La commune d’Uccle peut cependant introduire, dans un délai de soixante jours prenant cours le jour de la notification de la décision, un recours en annulation contre cette décision, éventuellement précédé ou accompagné d’un recours en suspension, auprès de la section d’administration du Conseil d’Etat.

En conclusion, la délibération du conseil communal d’Uccle approuvant les conditions du bail emphytéotique entre la Commune d’Uccle et la société anonyme « H » a été annulée car les conditions du bail emphytéotique ainsi que le non-respect des principes généraux d’égalité de traitement sont contraires au principe de bonne gestion, violent la loi et lèsent l’intérêt général.



La qualité du projet soumis par le théâtre Le Public n’est donc pas mise en cause et aucun message particulier n’est envoyé aux institutions culturelles. Il s’agit, en tant que Ministre des Pouvoirs locaux, de m’assurer qu’aucune institution culturelle ne soit lésée par le non-respect constaté dans le cas d’espèce des principe généraux d’égalité de traitement consacrés par la Constitution.
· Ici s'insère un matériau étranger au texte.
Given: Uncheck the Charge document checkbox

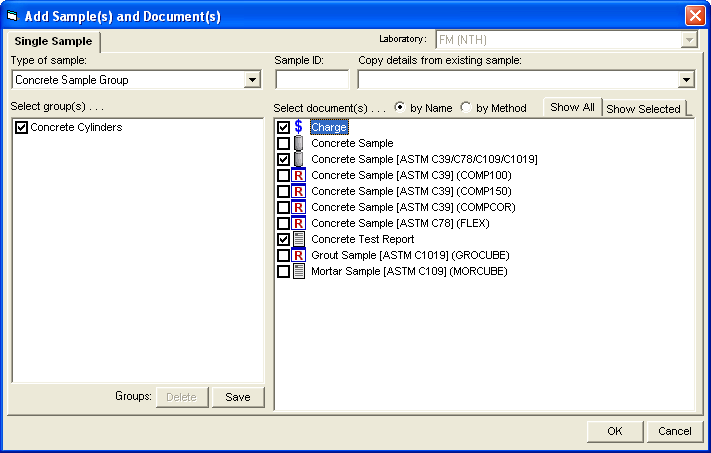Looking at the screenshot, I should (283, 127).
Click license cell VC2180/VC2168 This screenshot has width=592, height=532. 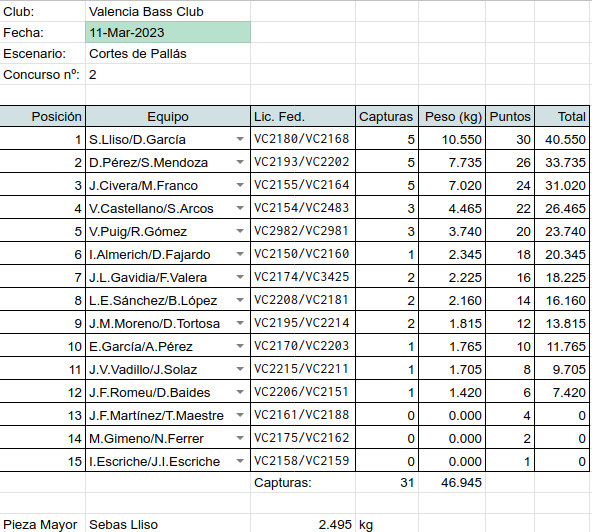[303, 139]
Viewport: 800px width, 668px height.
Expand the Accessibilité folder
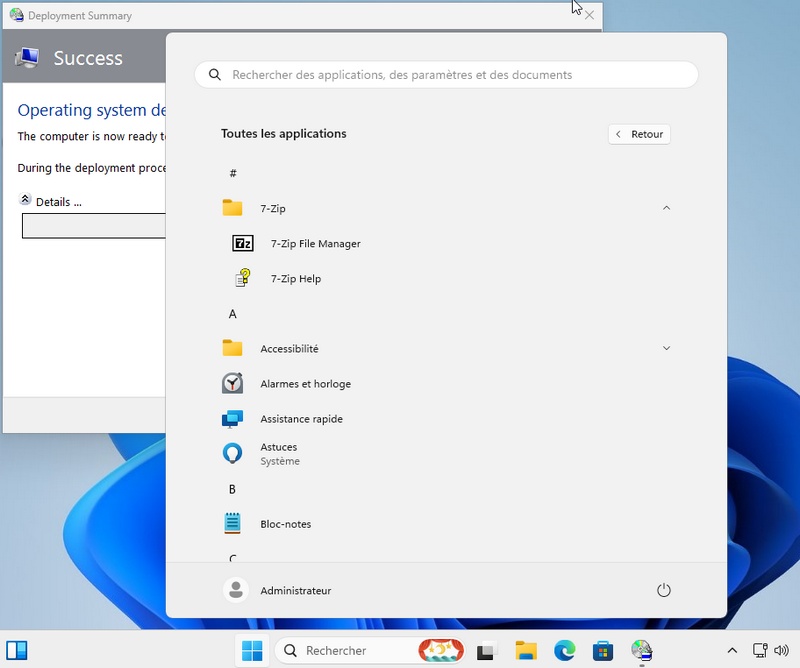666,348
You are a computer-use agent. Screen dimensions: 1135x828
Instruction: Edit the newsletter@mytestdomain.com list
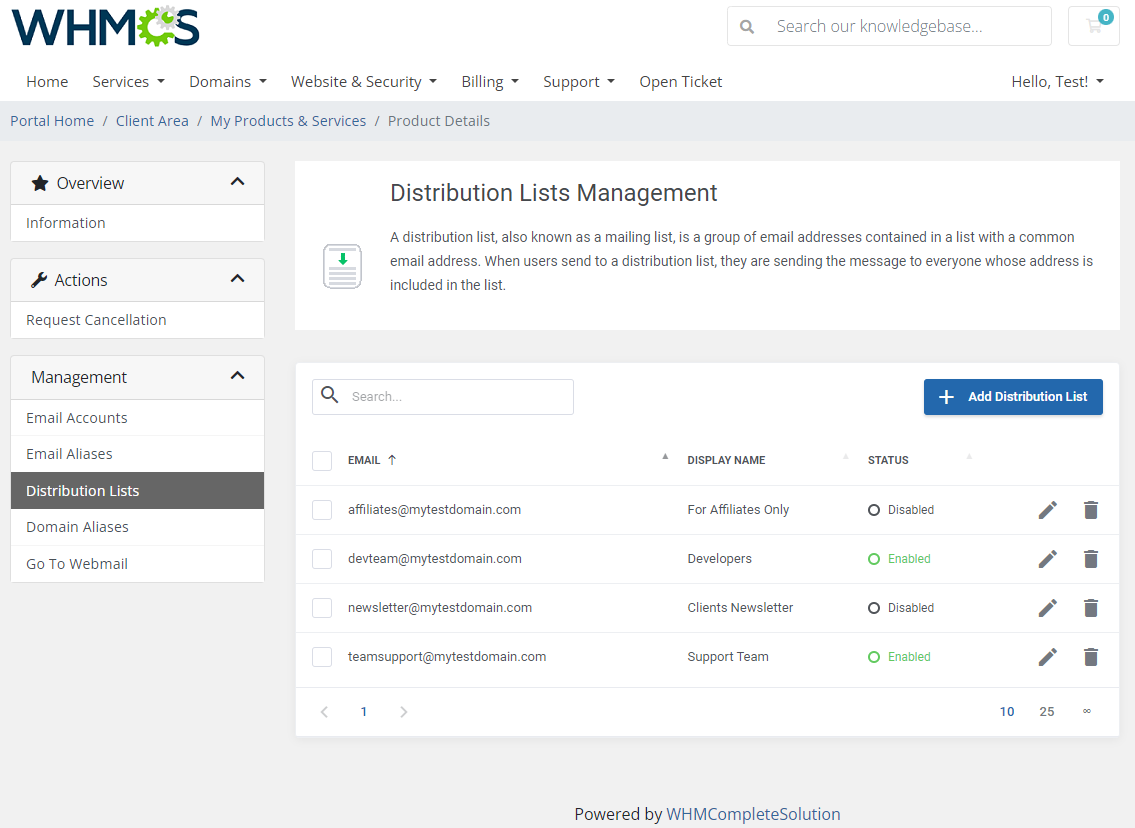coord(1047,608)
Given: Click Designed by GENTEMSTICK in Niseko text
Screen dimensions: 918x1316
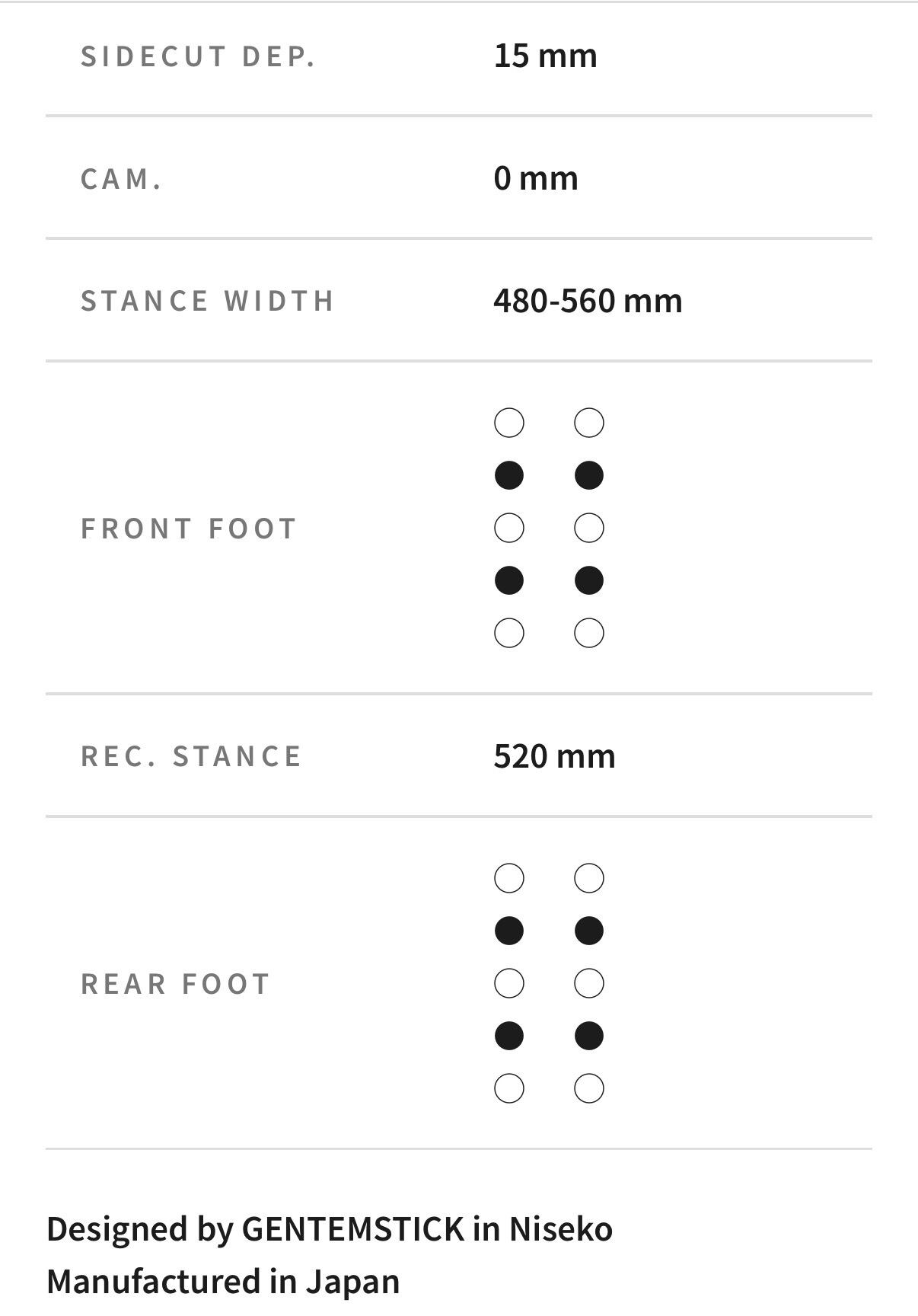Looking at the screenshot, I should click(x=330, y=1229).
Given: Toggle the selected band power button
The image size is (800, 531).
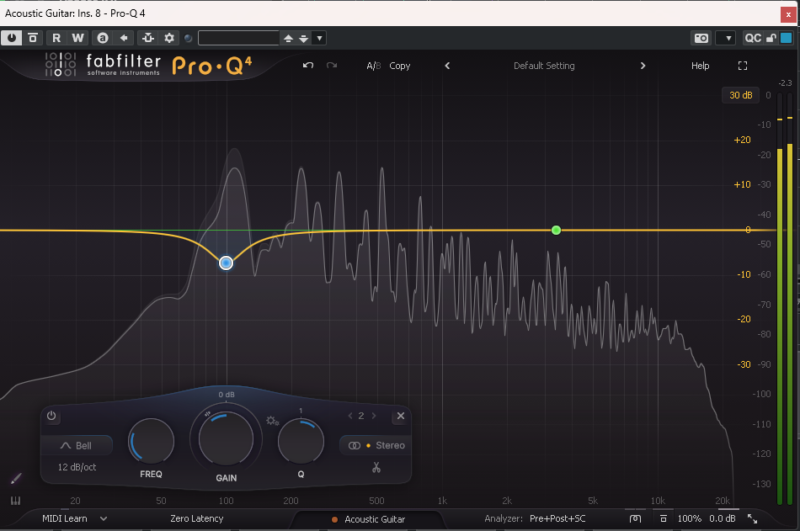Looking at the screenshot, I should click(x=52, y=416).
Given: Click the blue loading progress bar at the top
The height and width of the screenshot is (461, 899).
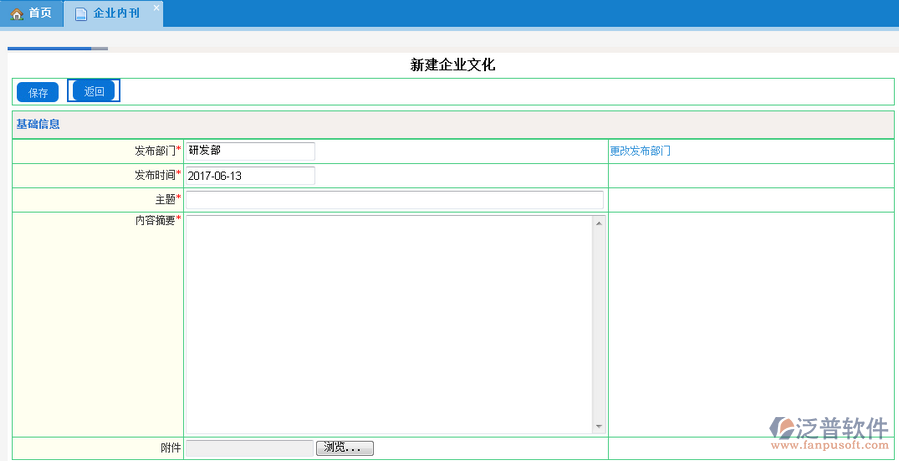Looking at the screenshot, I should point(50,48).
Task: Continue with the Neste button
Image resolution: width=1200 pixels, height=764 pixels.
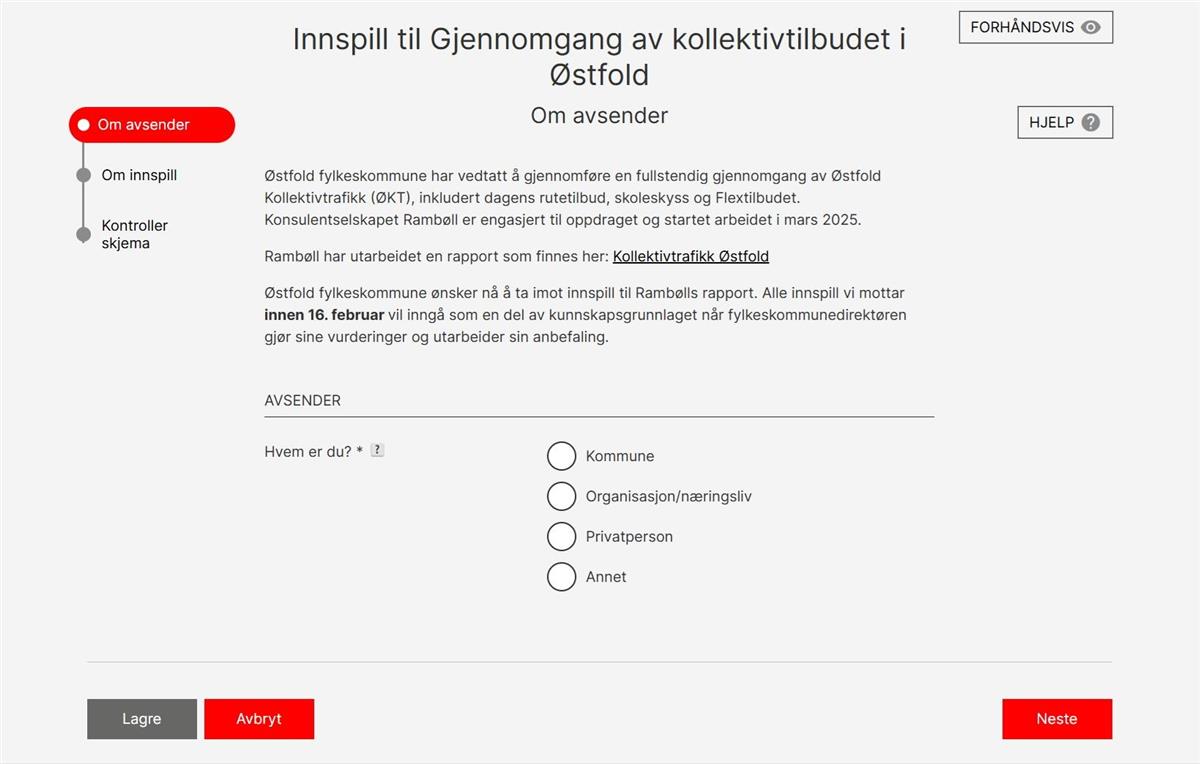Action: [x=1057, y=719]
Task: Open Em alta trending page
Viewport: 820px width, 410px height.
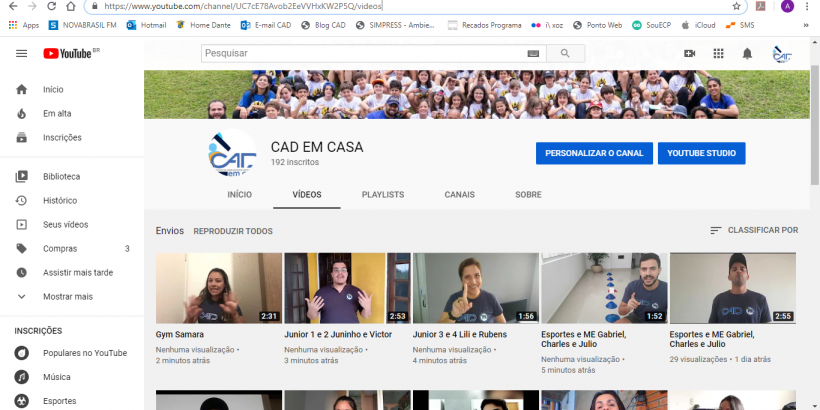Action: coord(57,113)
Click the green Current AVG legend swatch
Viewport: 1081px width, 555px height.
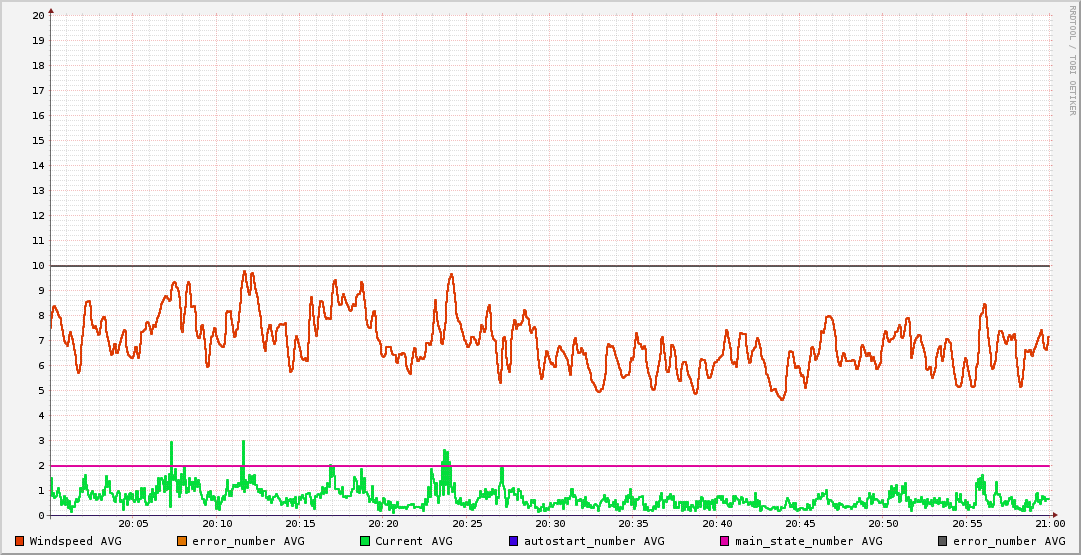point(365,541)
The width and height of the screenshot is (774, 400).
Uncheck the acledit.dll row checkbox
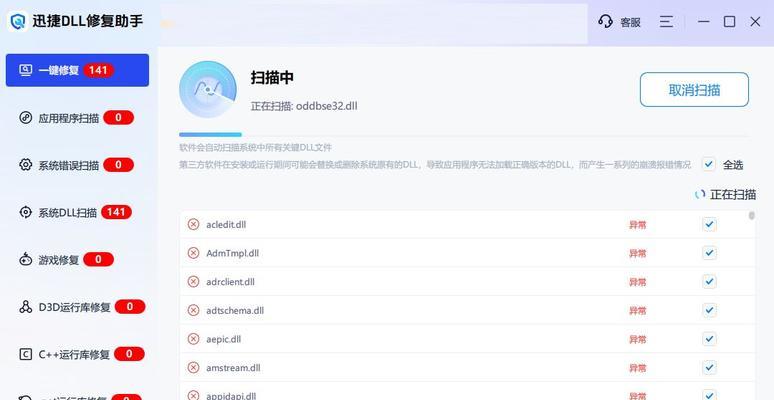[709, 225]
Enfin, pour ce qui est des échanges avec la commune d’Uccle et plus particulièrement avec le conseiller communal qui a introduit l’unique recours, je confirme que sa plainte a fait l’objet de l’envoi d’un accusé de réception après réception ainsi que d’une réponse après la décision d’annulation de l’acte du conseil communal d’Uccle.

Des pièces relatives au dossier, et n’ayant pas été transmises à la tutelle lors de l’envoi de la délibération, ont été demandées à la commune d’Uccle qui les a, par la suite, fournies à la tutelle.